Find "[next] (412, 489)" and "[Email this to a friend] (681, 721)" in the records below. Copy the lines holding them and every line between, exactly, and no others.

Stored data
* * * * * * * * *
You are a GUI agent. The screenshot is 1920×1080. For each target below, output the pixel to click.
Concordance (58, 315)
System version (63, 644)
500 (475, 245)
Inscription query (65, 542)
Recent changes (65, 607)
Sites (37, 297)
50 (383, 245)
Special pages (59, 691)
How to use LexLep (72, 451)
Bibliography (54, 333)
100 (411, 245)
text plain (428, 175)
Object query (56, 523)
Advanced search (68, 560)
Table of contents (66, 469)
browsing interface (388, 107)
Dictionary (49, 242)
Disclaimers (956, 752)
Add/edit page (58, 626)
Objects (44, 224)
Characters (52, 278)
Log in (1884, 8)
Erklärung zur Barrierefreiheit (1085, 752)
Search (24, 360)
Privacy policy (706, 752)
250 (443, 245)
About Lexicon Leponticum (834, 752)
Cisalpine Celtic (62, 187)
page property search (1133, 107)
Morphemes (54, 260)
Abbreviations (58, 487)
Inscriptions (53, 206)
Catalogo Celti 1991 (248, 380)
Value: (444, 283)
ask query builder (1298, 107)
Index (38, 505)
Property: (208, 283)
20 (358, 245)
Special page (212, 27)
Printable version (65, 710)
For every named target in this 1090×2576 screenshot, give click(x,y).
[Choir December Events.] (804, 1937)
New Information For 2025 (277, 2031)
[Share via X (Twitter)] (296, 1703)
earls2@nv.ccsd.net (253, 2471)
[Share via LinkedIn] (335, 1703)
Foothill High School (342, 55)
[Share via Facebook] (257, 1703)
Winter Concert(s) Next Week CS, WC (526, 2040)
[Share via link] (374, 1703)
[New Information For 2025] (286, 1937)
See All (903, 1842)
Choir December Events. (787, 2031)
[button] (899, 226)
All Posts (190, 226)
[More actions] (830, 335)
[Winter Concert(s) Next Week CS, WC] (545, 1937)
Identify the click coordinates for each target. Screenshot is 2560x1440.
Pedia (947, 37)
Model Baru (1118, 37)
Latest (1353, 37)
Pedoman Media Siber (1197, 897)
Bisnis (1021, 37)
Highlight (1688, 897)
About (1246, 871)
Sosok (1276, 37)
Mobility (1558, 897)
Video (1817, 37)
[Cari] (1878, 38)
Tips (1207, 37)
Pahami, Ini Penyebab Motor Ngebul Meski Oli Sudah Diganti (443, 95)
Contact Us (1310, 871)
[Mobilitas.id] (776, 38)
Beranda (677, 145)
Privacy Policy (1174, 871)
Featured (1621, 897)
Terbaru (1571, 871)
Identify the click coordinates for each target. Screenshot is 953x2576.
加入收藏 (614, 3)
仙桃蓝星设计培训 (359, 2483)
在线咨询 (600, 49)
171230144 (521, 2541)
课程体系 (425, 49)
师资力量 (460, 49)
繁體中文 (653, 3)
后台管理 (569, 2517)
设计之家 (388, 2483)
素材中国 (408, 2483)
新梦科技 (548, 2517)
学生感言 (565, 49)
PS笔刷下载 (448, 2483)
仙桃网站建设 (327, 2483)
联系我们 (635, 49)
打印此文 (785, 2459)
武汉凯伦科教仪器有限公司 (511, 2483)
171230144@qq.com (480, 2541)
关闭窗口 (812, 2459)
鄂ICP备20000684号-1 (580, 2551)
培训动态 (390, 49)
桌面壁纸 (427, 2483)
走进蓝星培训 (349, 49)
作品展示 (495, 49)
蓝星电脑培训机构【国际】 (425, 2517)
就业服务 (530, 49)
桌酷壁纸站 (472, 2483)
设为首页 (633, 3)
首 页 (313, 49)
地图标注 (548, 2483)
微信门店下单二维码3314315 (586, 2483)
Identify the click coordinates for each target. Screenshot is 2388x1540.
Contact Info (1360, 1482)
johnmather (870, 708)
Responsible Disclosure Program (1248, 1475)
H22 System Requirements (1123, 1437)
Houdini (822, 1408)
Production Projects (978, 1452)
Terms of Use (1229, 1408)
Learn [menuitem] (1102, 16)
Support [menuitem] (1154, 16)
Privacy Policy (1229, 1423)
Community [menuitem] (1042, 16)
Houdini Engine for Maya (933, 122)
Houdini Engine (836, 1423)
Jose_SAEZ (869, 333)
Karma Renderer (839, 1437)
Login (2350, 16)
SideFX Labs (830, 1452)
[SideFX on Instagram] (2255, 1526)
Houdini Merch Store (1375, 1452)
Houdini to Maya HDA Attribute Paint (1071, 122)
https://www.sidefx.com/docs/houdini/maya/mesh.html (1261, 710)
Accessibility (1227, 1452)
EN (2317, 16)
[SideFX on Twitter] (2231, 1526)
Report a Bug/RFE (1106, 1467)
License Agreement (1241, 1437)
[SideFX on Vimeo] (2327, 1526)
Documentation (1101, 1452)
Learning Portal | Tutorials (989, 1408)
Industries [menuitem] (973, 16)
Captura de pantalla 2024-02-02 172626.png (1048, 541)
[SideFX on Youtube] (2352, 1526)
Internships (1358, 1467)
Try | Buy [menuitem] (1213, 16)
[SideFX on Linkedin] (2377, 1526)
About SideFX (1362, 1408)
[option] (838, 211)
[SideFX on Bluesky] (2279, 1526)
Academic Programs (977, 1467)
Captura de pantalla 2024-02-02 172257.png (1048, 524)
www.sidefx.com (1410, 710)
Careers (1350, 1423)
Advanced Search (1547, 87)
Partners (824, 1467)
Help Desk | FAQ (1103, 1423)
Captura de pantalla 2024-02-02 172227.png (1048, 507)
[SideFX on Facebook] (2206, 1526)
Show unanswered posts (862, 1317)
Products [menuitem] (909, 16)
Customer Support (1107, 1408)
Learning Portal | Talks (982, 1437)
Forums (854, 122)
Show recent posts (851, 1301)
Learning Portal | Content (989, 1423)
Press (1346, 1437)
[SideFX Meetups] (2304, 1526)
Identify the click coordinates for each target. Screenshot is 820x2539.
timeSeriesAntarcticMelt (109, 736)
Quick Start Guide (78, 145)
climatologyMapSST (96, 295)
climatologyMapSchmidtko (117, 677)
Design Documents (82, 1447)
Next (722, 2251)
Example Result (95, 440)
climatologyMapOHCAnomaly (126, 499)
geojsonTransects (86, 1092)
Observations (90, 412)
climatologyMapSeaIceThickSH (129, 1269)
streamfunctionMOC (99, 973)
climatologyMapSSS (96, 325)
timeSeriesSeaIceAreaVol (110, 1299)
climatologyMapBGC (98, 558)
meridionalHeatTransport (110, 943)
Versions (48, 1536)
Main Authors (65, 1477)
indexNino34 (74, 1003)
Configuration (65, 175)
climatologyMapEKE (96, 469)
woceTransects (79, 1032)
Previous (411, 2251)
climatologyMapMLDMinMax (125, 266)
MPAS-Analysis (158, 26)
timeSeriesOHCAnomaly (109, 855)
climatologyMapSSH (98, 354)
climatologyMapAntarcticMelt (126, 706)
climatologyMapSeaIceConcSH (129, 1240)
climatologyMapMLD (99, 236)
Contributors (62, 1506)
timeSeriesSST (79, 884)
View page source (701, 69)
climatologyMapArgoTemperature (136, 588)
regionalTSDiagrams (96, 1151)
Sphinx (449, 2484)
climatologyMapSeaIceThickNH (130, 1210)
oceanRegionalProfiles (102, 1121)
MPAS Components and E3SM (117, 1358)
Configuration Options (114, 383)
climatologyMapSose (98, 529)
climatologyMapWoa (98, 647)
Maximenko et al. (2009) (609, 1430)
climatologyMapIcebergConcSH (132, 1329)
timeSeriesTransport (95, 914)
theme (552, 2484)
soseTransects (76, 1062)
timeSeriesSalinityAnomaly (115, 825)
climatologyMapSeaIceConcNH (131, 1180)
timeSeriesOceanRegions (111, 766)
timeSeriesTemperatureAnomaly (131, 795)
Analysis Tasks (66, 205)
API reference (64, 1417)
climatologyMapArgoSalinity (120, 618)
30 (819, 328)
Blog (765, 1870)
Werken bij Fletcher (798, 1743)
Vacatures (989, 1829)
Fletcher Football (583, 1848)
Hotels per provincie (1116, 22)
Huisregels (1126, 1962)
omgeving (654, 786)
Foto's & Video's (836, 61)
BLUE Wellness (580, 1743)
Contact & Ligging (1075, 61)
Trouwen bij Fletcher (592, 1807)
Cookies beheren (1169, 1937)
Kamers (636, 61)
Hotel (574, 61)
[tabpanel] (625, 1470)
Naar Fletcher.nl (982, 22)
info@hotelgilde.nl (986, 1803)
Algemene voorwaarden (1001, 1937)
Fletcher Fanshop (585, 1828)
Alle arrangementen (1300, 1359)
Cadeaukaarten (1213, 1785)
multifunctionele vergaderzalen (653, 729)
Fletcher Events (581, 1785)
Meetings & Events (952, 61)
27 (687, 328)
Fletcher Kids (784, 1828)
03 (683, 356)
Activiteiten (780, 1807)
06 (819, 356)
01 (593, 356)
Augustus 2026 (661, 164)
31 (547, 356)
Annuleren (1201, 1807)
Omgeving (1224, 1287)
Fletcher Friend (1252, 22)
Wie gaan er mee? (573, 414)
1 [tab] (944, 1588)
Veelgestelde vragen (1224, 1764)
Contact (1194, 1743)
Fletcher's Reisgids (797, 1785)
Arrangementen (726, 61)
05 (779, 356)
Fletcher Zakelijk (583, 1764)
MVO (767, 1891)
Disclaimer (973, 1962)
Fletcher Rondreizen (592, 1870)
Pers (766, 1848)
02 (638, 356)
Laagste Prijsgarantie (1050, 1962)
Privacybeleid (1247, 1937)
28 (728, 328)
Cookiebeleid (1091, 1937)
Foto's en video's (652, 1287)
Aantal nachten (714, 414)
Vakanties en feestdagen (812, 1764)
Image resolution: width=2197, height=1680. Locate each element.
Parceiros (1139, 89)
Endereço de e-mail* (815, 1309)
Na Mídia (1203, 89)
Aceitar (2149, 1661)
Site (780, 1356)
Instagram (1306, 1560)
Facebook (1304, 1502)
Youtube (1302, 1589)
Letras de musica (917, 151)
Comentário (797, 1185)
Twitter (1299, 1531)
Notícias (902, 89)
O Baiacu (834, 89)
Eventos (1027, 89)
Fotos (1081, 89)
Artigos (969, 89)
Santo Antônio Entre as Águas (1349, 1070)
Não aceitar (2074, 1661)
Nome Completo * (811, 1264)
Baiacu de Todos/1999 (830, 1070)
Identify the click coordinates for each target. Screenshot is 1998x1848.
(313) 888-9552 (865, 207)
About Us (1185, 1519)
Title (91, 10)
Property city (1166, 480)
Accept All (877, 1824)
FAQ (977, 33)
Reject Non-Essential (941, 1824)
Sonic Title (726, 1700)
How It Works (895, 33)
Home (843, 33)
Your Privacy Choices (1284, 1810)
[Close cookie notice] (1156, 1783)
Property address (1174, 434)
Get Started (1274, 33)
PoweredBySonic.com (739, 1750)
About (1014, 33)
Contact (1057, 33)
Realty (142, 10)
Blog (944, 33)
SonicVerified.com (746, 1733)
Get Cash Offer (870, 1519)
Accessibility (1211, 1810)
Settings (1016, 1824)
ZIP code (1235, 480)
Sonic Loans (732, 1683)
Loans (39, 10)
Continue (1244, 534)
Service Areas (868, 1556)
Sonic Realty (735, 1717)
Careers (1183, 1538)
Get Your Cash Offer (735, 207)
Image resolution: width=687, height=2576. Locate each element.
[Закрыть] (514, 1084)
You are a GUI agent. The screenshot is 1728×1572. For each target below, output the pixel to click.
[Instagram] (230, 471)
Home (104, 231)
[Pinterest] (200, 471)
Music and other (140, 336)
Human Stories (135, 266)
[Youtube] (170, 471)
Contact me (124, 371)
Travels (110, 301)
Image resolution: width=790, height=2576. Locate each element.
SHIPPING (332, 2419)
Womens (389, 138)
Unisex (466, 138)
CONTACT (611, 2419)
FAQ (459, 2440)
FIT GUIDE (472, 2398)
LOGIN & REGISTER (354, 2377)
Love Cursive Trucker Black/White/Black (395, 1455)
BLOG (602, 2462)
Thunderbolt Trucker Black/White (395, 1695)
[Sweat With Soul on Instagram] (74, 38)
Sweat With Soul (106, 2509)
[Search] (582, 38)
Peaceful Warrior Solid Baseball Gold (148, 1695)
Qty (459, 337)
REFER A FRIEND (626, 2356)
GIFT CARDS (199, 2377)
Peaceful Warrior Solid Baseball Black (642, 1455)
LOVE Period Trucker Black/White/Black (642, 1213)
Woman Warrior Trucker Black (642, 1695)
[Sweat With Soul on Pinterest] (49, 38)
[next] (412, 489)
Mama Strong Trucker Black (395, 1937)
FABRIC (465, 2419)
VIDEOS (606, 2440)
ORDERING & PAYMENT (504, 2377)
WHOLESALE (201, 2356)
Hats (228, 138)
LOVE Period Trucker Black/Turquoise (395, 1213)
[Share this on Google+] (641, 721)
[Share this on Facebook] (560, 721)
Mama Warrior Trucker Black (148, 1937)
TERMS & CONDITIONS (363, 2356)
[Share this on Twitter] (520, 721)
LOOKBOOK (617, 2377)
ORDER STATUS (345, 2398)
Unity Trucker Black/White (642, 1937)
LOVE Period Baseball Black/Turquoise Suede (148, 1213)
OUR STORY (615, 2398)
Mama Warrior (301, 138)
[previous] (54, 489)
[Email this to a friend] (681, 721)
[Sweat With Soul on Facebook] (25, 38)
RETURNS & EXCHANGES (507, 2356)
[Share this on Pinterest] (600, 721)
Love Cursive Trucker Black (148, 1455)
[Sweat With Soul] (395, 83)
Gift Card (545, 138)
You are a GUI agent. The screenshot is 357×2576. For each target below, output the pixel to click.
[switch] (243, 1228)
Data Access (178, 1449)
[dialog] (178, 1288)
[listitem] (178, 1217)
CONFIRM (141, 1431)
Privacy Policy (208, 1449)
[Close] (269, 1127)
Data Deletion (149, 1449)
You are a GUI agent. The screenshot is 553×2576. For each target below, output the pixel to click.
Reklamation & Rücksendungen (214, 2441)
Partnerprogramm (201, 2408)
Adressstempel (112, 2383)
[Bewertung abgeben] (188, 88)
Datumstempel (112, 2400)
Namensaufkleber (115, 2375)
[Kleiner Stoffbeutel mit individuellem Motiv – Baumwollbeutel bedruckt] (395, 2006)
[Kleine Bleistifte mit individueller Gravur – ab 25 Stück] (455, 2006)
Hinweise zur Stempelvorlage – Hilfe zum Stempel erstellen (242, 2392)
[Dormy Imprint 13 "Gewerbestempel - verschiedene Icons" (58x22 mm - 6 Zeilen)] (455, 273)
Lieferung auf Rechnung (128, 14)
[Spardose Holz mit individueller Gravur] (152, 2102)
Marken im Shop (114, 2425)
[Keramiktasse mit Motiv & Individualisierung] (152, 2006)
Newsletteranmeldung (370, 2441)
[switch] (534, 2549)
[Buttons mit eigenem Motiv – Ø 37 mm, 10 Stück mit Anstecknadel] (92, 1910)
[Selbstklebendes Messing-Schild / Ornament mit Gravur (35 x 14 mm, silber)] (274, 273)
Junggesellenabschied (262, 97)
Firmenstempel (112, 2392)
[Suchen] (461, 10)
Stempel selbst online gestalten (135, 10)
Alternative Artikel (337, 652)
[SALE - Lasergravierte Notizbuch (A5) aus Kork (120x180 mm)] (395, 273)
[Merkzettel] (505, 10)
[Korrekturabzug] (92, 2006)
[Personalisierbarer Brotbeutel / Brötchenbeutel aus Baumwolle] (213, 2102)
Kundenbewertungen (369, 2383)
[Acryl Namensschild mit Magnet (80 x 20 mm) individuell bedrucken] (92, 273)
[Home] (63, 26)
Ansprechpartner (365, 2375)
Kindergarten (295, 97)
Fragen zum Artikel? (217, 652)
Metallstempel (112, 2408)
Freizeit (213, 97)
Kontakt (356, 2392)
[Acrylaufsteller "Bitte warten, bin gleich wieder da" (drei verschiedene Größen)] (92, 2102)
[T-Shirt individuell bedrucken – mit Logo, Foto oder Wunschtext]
* * * * * * * * *
[Result for this task]
[next] (412, 489)
Mama Strong Trucker Black (395, 1937)
FABRIC (465, 2419)
VIDEOS (606, 2440)
ORDERING & PAYMENT (504, 2377)
WHOLESALE (201, 2356)
Hats (228, 138)
LOVE Period Trucker Black/Turquoise (395, 1213)
[Share this on Google+] (641, 721)
[Share this on Facebook] (560, 721)
Mama Warrior Trucker Black (148, 1937)
TERMS & CONDITIONS (363, 2356)
[Share this on Twitter] (520, 721)
LOOKBOOK (617, 2377)
ORDER STATUS (345, 2398)
Unity Trucker Black/White (642, 1937)
LOVE Period Baseball Black/Turquoise Suede (148, 1213)
OUR STORY (615, 2398)
Mama Warrior (301, 138)
[previous] (54, 489)
[Email this to a friend] (681, 721)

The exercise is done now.